Extracted records section start

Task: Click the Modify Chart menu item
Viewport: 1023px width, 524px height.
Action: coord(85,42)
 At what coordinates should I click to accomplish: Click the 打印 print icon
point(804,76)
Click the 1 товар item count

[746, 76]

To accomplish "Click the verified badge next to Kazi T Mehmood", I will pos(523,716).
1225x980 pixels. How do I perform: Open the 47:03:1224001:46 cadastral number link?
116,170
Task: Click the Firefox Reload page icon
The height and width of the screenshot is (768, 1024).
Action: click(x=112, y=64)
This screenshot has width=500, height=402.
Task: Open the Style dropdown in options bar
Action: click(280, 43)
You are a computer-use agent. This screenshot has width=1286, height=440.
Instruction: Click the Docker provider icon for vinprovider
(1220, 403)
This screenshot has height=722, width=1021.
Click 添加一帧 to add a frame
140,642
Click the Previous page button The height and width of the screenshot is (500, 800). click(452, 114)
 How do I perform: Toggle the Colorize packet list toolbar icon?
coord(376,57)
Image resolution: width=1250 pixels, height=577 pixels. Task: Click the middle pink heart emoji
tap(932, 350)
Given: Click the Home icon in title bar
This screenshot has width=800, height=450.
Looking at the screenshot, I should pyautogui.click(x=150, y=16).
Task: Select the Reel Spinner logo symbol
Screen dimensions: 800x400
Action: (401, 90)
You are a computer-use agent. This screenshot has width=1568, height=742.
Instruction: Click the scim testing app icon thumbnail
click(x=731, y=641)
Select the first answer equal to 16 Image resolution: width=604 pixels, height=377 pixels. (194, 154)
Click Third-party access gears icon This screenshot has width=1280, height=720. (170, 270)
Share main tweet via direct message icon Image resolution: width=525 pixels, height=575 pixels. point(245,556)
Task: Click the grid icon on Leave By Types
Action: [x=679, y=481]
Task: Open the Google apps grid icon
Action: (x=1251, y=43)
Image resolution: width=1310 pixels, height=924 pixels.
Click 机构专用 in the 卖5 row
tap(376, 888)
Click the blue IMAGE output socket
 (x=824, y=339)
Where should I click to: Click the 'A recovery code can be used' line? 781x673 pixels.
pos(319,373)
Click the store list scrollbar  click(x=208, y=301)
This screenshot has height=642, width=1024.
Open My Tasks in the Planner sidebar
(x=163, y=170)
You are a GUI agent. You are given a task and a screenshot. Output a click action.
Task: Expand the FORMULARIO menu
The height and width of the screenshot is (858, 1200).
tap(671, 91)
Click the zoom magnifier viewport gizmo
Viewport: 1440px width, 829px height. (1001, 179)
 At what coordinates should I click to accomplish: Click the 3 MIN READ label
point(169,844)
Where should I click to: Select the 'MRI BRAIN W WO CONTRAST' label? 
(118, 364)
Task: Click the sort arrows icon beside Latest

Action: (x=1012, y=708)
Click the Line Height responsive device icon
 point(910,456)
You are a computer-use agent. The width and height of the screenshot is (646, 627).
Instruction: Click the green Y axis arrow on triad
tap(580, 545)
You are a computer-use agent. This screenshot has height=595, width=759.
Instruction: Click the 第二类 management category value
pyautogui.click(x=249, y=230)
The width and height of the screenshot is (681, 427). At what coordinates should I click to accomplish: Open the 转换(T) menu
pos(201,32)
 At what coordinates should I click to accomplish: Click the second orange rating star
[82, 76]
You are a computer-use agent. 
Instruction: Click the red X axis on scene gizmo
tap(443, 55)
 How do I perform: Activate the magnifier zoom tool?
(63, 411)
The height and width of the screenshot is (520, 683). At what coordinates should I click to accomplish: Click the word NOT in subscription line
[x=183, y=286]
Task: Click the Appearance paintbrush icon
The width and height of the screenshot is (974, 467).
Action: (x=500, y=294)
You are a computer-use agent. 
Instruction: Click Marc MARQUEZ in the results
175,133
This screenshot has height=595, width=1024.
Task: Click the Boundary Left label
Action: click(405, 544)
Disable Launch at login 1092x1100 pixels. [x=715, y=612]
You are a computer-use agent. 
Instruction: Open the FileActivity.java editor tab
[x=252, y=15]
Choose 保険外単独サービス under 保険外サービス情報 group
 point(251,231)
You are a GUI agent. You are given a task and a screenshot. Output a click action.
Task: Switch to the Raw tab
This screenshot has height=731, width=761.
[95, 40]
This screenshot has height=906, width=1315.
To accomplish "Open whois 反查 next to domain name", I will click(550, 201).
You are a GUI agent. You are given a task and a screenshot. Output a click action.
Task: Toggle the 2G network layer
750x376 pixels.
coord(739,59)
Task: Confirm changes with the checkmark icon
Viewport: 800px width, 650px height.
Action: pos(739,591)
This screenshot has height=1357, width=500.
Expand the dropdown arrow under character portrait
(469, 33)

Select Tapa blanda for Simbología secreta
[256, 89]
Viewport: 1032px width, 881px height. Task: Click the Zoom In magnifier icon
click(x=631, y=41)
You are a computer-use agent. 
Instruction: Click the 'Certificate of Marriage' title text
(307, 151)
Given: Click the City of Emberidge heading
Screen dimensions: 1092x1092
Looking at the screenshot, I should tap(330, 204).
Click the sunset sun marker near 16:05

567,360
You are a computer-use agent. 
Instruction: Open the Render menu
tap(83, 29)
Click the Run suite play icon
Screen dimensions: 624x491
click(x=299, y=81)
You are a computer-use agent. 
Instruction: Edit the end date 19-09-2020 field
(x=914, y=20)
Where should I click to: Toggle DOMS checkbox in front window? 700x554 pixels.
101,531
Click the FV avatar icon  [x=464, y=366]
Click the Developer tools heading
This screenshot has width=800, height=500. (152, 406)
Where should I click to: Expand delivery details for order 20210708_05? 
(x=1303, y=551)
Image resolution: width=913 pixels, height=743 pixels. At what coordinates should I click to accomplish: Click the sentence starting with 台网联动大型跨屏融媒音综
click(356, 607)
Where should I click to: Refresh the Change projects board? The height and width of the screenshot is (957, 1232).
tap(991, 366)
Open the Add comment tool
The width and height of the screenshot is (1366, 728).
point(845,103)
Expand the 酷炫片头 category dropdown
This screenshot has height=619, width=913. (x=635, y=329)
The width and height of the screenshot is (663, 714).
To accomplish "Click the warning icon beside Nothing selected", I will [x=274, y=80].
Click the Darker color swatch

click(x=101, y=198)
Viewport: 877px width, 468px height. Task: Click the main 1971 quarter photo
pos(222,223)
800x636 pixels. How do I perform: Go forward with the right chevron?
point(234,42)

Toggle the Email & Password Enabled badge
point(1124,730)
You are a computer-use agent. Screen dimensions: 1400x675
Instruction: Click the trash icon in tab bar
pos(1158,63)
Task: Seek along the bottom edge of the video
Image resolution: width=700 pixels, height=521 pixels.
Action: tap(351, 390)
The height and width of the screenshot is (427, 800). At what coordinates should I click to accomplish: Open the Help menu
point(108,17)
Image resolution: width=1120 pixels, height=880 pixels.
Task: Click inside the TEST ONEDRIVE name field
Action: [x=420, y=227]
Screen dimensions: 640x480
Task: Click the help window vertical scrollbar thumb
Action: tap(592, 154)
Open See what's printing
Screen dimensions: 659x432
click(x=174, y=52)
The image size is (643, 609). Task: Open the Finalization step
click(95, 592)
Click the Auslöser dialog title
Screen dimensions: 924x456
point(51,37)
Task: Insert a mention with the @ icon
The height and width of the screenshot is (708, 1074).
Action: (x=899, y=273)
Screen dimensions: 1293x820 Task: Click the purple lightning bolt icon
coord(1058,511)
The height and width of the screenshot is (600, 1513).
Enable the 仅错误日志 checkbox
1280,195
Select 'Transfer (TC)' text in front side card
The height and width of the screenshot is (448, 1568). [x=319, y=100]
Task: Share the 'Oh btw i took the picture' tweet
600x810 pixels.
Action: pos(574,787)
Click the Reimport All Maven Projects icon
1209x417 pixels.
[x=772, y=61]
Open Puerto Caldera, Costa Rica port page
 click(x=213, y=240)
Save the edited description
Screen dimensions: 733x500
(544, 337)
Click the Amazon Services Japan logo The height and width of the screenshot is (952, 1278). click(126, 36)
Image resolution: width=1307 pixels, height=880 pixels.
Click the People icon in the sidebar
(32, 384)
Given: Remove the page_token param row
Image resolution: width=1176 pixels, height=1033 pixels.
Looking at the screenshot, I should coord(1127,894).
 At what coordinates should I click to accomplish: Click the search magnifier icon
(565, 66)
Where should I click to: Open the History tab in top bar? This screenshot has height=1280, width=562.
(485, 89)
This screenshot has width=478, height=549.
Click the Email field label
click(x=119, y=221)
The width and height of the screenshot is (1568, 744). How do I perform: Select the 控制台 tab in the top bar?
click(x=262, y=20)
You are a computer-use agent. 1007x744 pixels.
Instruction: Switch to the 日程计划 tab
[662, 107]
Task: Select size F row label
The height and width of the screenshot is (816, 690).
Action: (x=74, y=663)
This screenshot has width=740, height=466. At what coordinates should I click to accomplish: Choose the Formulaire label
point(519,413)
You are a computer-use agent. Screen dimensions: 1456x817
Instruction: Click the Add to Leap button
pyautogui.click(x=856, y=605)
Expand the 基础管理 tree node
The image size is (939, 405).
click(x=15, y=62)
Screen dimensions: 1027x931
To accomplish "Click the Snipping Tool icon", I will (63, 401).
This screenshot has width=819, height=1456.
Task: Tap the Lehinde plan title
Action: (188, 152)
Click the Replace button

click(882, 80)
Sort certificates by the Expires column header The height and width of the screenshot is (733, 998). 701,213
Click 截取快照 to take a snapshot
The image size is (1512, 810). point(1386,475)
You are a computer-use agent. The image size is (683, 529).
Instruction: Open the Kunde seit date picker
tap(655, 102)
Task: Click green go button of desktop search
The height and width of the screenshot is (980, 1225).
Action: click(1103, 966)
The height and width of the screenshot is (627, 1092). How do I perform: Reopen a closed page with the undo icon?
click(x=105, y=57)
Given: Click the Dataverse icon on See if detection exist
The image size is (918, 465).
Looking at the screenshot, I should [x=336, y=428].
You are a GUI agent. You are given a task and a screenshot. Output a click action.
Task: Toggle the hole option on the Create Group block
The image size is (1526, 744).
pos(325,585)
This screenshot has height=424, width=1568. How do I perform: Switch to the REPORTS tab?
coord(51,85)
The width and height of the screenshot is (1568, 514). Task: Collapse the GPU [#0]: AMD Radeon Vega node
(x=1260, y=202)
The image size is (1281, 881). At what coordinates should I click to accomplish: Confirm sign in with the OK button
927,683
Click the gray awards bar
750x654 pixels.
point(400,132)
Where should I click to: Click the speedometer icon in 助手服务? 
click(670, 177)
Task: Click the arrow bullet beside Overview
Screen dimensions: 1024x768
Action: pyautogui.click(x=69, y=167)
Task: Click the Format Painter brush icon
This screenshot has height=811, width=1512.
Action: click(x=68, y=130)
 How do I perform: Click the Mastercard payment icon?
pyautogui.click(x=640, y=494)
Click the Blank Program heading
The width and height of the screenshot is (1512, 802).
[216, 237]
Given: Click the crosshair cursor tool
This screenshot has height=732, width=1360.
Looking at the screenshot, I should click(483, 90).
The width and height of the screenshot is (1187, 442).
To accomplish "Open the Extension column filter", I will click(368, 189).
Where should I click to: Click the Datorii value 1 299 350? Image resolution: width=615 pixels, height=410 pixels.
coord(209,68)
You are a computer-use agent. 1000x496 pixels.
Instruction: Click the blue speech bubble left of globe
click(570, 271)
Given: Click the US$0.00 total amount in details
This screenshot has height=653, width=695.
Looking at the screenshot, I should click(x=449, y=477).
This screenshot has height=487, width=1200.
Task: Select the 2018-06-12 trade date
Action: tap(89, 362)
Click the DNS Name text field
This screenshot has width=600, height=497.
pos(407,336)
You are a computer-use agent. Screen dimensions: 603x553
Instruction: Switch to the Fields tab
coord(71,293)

Extracted records section end

Directions:
Only the lines that contain the string "logo" are to be copied from the records.

Reply to the task:
Task: Select the Reel Spinner logo symbol
Click the Amazon Services Japan logo The height and width of the screenshot is (952, 1278). click(126, 36)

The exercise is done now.